No se puede soslayar el planteamiento del aparato de seguridad del estado que amontona en un mismo lugar a la derecha fascistoide con Antifa y Black Lives Matter. Sobre todo cuando ese mismo aparato es sospechoso de estar infiltrado por las fuerzas más viscerales de la derecha. Tampoco se deben pasar por alto las medidas corporativas de los dueños de las redes sociales quienes bajo la excusa de evitar la propagación de los desafueros del trumpismo acaban de dar su propio golpe de estado estableciendo la censura con la anuencia, hasta hoy, de aquellos a quienes dejó traumatizados la intentona del día de Reyes. Se trata de maniobras para diluir la peligrosidad de la derecha y a la vez, aprovechar el viaje para paralizar a la izquierda.

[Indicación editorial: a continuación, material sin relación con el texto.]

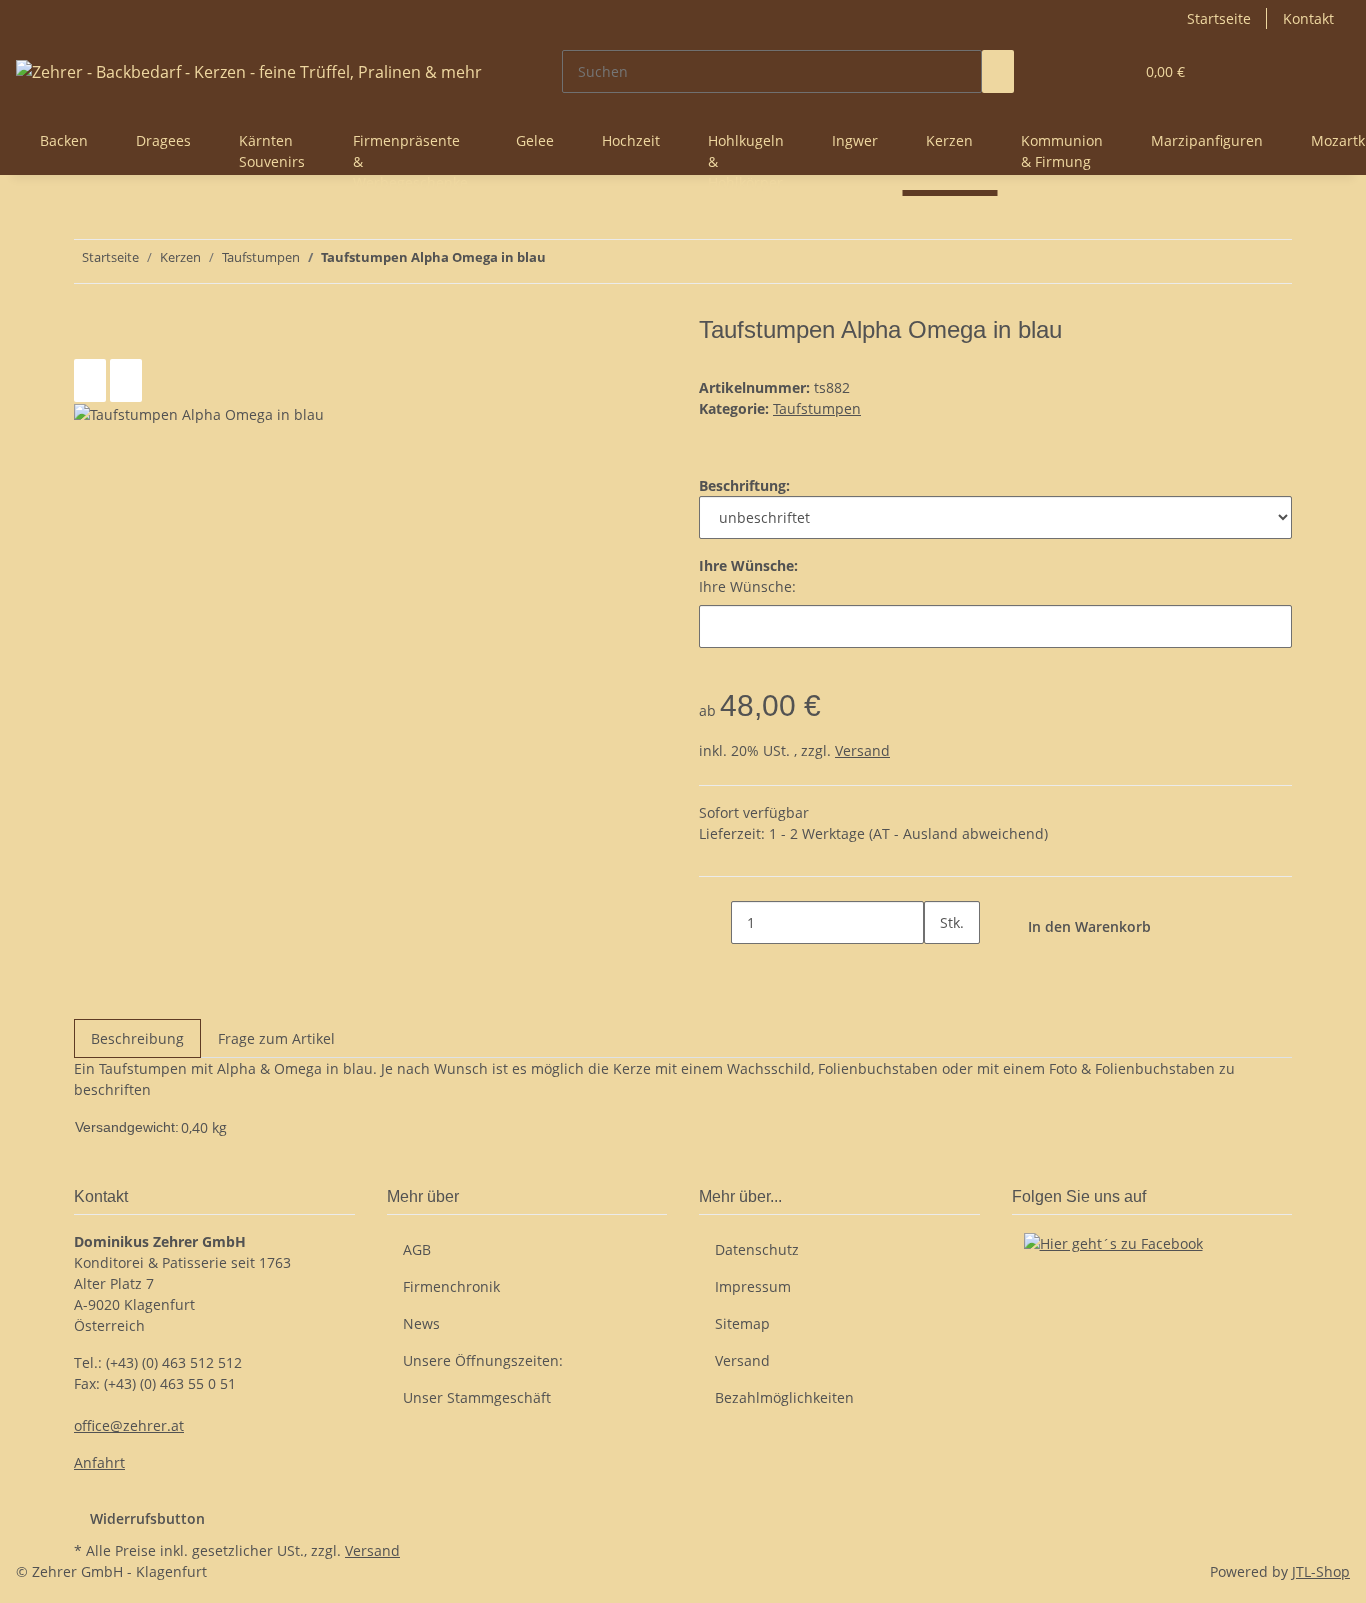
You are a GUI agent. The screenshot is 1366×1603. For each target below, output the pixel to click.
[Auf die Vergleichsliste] (90, 380)
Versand (862, 750)
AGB (417, 1249)
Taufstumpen (817, 408)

El otro gran escenario es el de atacar la raíz de los problemas que la historia del país ha sedimentado en las conciencias y en las prácticas del estado imperial. No será ciertamente la tarea más fácil. Implica atacar de fondo las raíces del racismo, detener las prácticas imperialistas militares de acoso y derribo de otros pueblos y países, proveer un servicio de salud amplio, asequible y universal, oportunidades de educación pública y gratuita para la población, financiamiento adecuado y barato para viviendas, acceso amplio a los bienes culturales, programas serios de rehabilitación y reinserción social de la gran masa de prisioneros en las cárceles del país.

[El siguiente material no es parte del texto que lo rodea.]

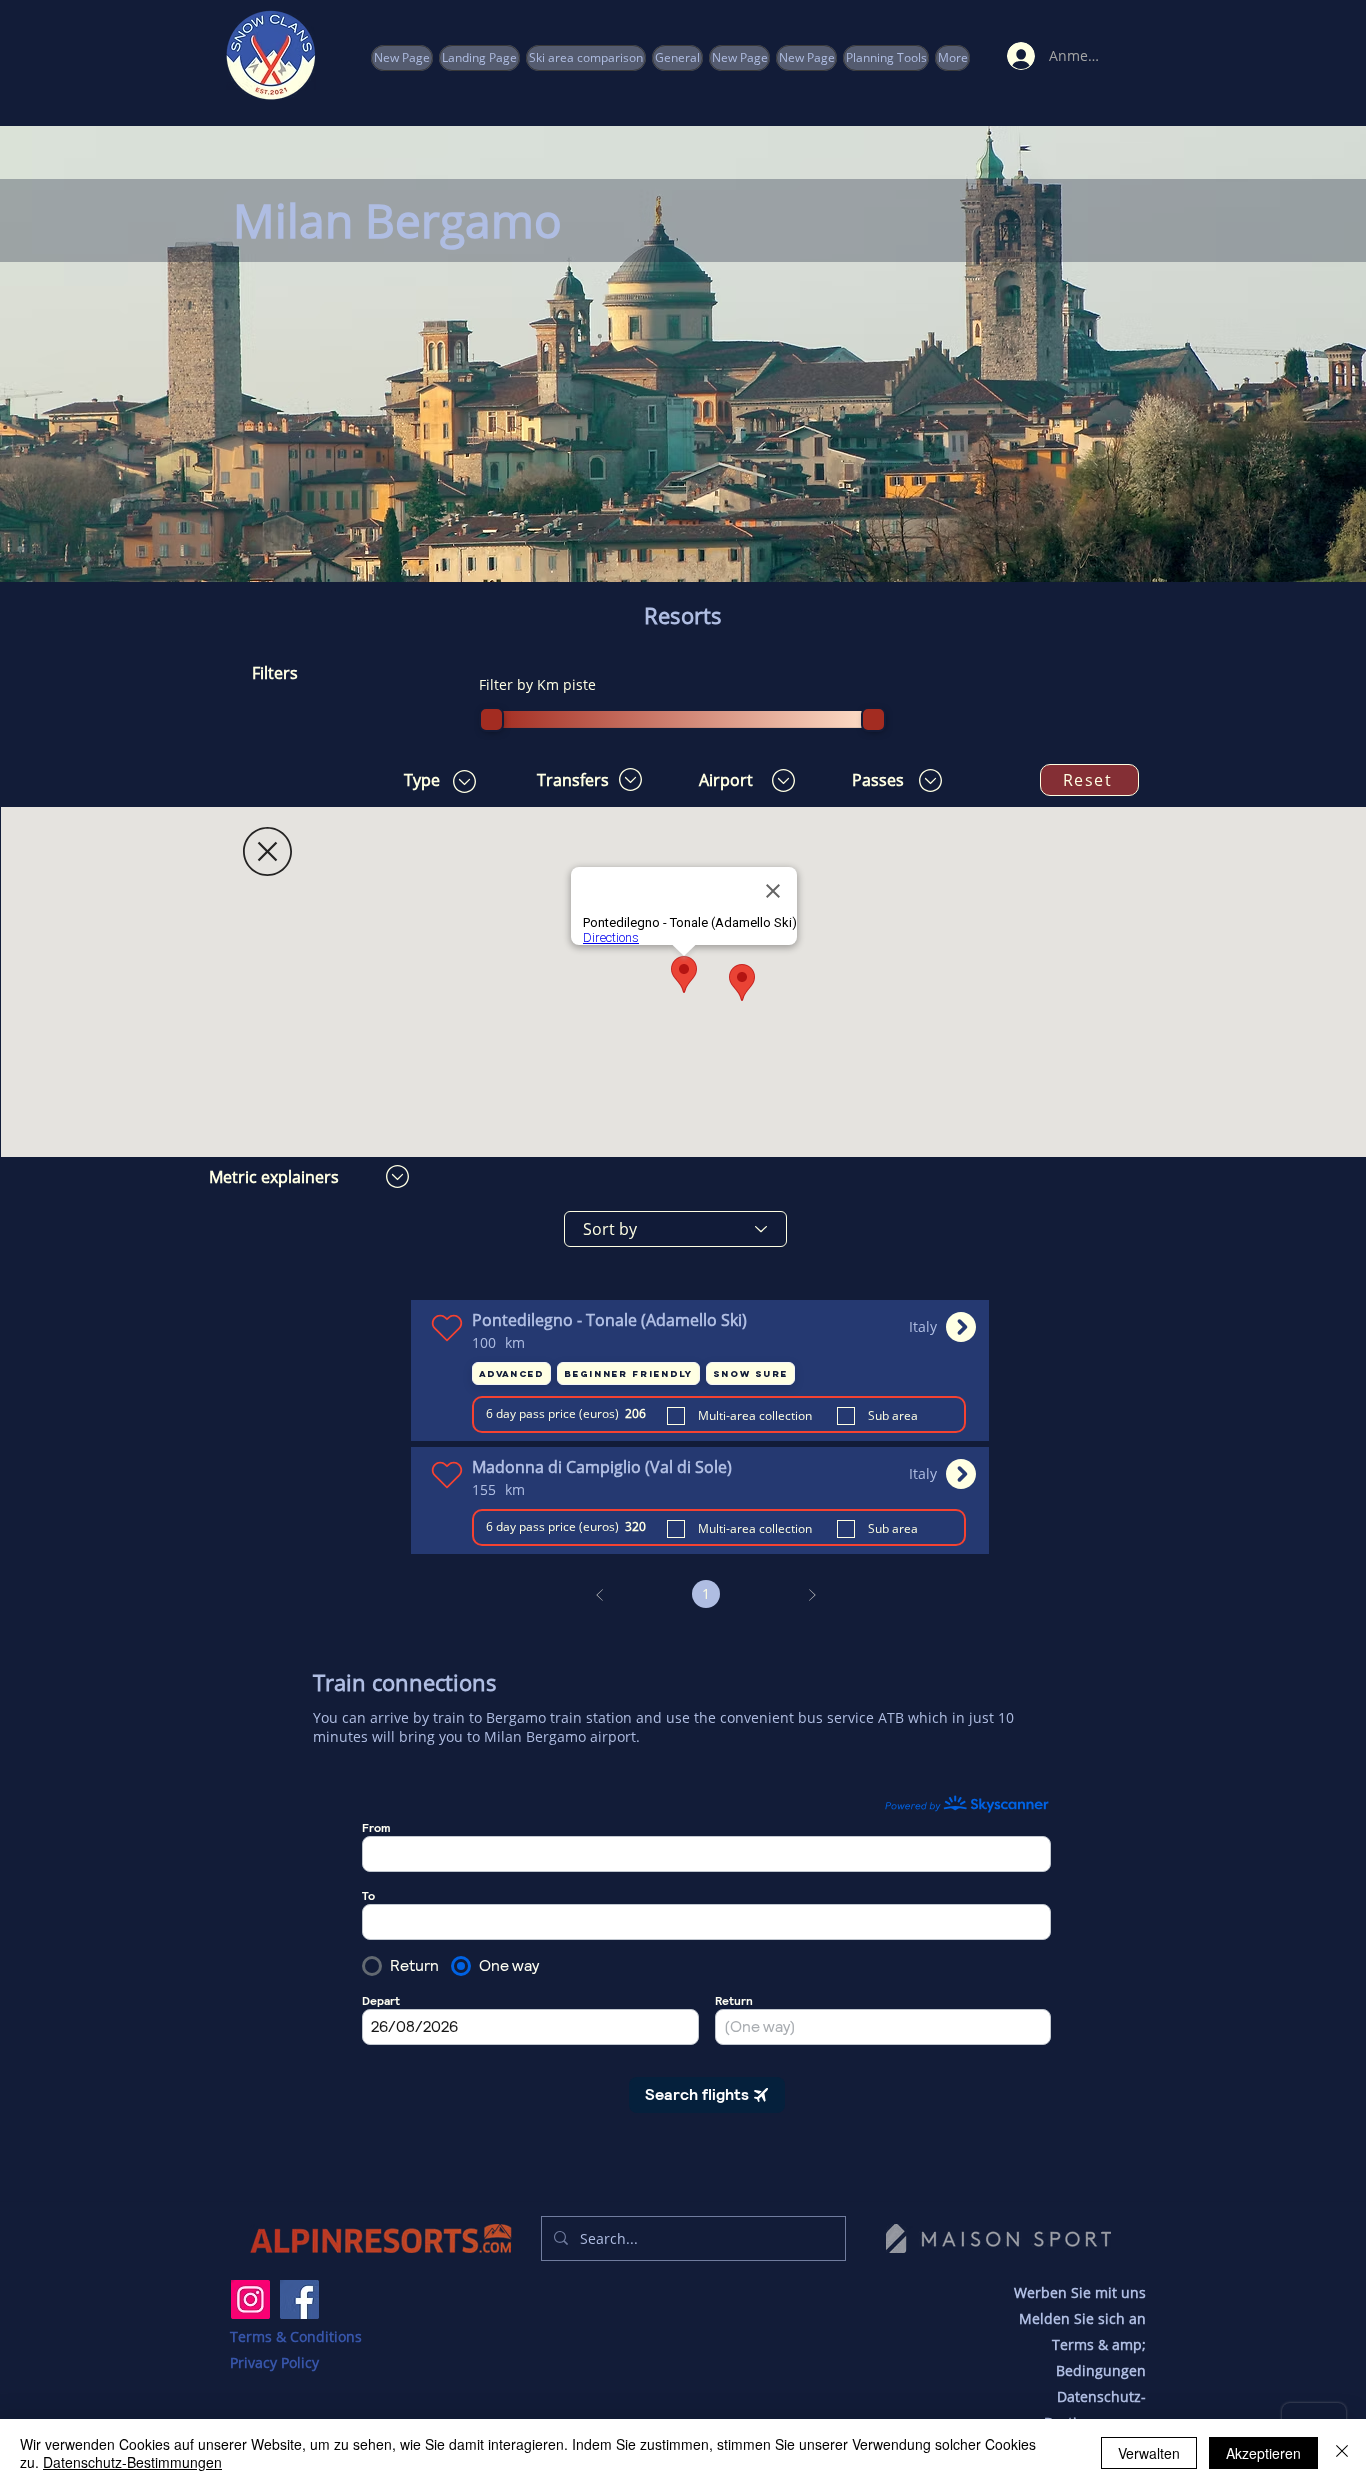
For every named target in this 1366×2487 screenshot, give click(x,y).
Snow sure (750, 1373)
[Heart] (446, 1327)
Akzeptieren (1263, 2453)
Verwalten (1149, 2453)
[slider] (491, 719)
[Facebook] (299, 2299)
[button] (886, 58)
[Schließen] (1342, 2453)
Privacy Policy (274, 2362)
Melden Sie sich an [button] (1082, 2318)
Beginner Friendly (628, 1373)
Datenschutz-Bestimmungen (132, 2462)
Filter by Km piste (537, 684)
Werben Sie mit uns (1080, 2292)
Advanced (511, 1373)
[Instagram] (250, 2299)
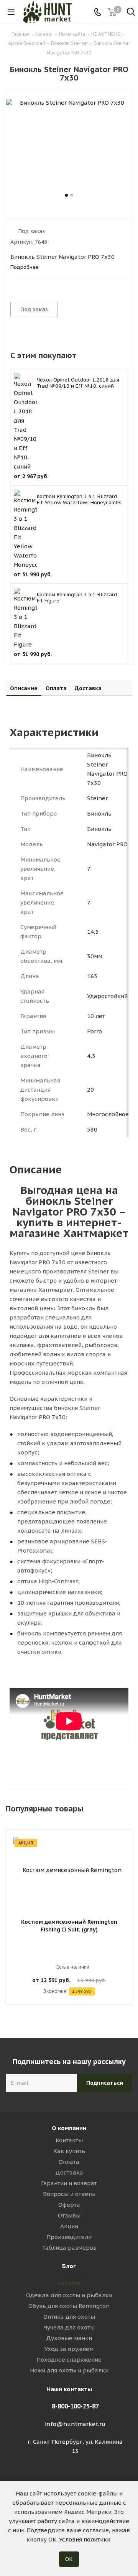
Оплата (69, 2161)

Podría pensarse que ese es un programa imposible dada la historia depredadora de EEUU tanto interna como externamente, pero no hay que olvidar que junto al Estado Unidos proclive al trumpismo y sus derivas fascistas, existe otro EEUU que surge de una historia rica de solidaridad y lucha por la emancipación de ese terrible destino que ha hecho que el hombre sea el lobo del hombre. Ese Estados Unidos vive en las luchas sindicales, los grandes levantamientos para eliminar la esclavitud y sus posteriores transformaciones y avatares, los movimientos contra las guerras, por la paz mundial y contra el envenenamiento del medio ambiente, las luchas de las mujeres y la comunidad LGBTTQI, la entrega que ha convertido en herencia cultural de música, teatro, literatura y cine a las aspiraciones por un mundo más humano, y la abnegación de tantos héroes anónimos en hospitales, escuelas y talleres. Ese otro EEUU tiene el derecho a ocupar un mejor lugar en el concierto de los pueblos y naciones del mundo porque es el único capaz de hacer verdaderamente grande a su país.